[Records start]

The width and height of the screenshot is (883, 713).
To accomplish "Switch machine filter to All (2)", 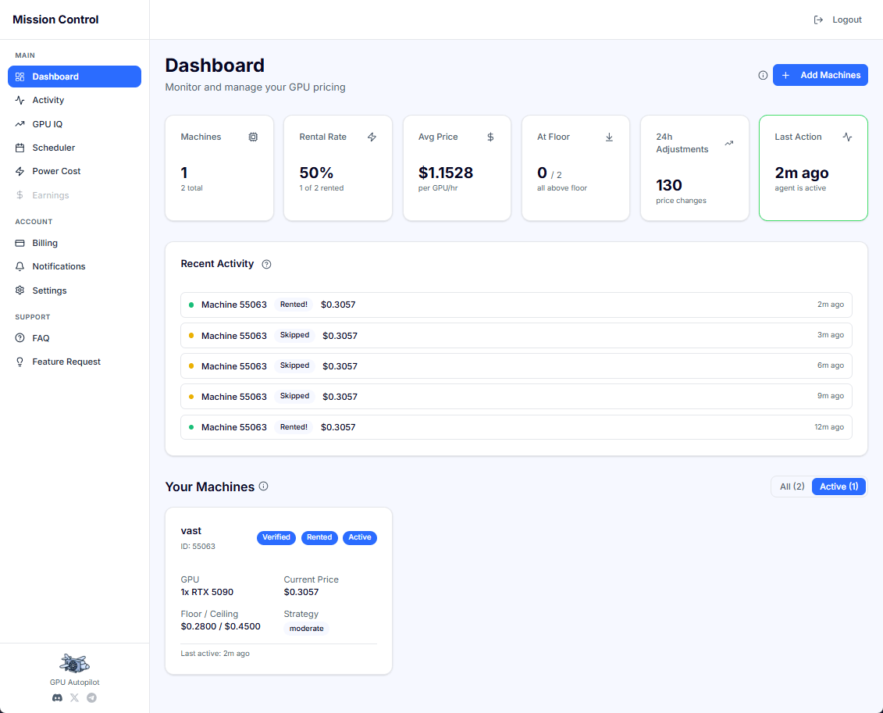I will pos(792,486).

[Records end]
[Records start]

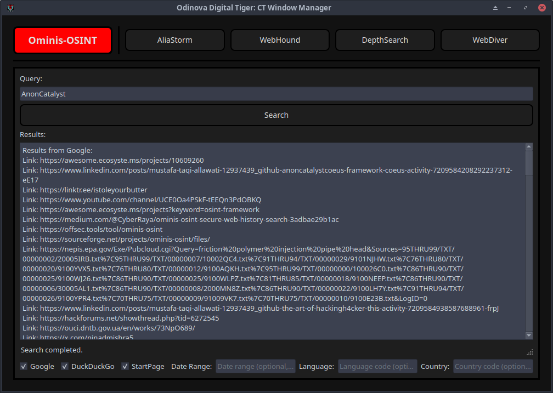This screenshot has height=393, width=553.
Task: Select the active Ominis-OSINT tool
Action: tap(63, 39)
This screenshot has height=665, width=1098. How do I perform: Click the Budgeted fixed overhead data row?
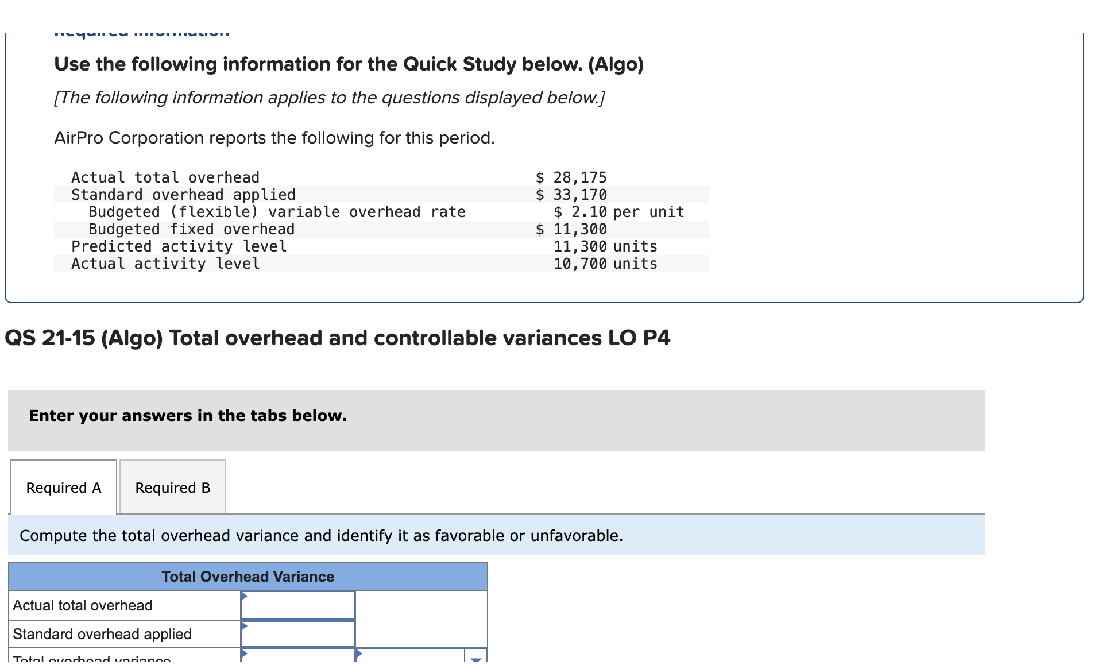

[Records end]
[Records start]

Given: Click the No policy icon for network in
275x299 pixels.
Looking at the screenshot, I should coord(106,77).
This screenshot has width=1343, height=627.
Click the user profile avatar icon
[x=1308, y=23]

[Records end]

• _Task directions_
Copy everything in the entries from the line containing "This screenshot has height=393, width=553." down to the line containing "This screenshot has height=665, width=1098.", both included, without the pictures.

• _Solution below_
This screenshot has height=393, width=553.
Task: Select the active Ominis-OSINT tool
Action: tap(63, 39)
This screenshot has height=665, width=1098. How do I perform: Click the Budgeted fixed overhead data row?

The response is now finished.